The new fleet of Mustangs are of particular interest these days, because Ford has said it was going to stop producing most of its cars, turning those plants into SUV-makers. The Taurus, the Fusion, and even the Focus and Fiesta are all headed for closeout status, and the only car Ford will continue making will be the Mustang.

You can get a very neat base Mustang with a 2.3-liter turbo 4-cylinder that has 320 horsepower, and then you can start climbing the high-performance steps. The Ford GT has beefed up suspension and a 5.0-liter DOHC V8 with 460 horsepower and 420 foot-pounds of torque, you can go up a step to the Bullitt, a well-balanced fun machine with the same 5.0-liter V8 pushing out 480 horsepower and 420 foot-pounds. Next, the GT350 switches to the hotter, more high-tech flat-plane-crank 5.2-liter V8, also with dual overhead cams, and the 526 horsepower and 429 foot-pounds of torque. That leads to the penthouse suite of the GT500, with the same engine but supercharged up to 760 horses and 700 foot-pounds.

I have not yet driven the GT500, but impressive as its numbers are, the fact you can approach those figures with  a normally aspirated 5.2 is an engineering gem. Car and Driver magazine did a recent comparison in performance between the Camaro SS1LE and the Mustang GT, and it gave the nod to the Camaro. Interesting. The Camaro had a 6.2-liter pushrod V8 with 455 horsepower at 6,000 RPMs, while the Mustang had the 5.0-liter V8 with 460 horsepower at 7,000 RPMs. Nowhere do they point out that with dual-overhead cams, the Mustang can give up more than a full liter of displacement and still produce more horsepower at higher revs.

In addition, they could have moved up to the Bullitt for 20 more horses, or to Ford’s flat-plane-crank 5.2 V8 in the GT350 for still more.

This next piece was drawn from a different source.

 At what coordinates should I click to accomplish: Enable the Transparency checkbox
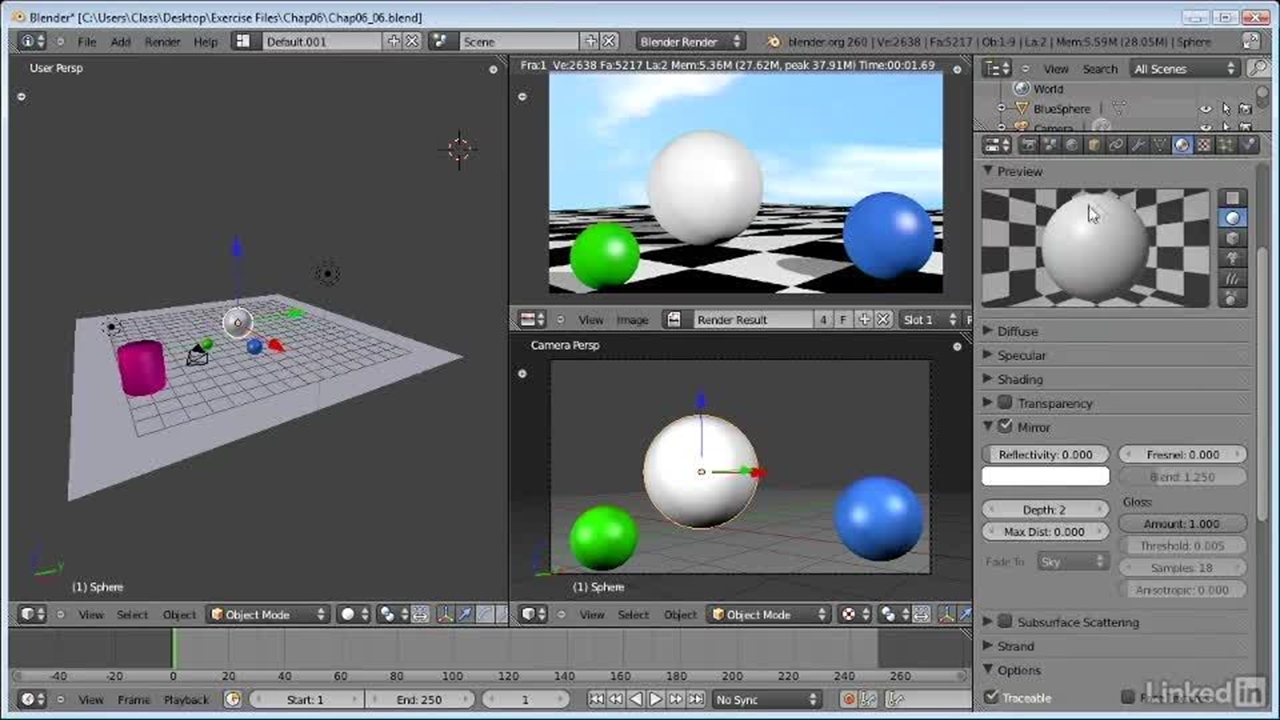point(1005,403)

But except for the muscle-car power duel, I would say the GT350 has just about the right combination of stay-alert power and performance handling, while the GT500 seems to be straight over-the-top for power. The feel, the refinement, the comfort of the seats — front, at least — and the steering/handling, exhilarating sound, plus the look, make the GT350 the perfect car for Ford fanatics, muscle-car fanatics, and one-upmanship gambits.

And did I mention nostalgia?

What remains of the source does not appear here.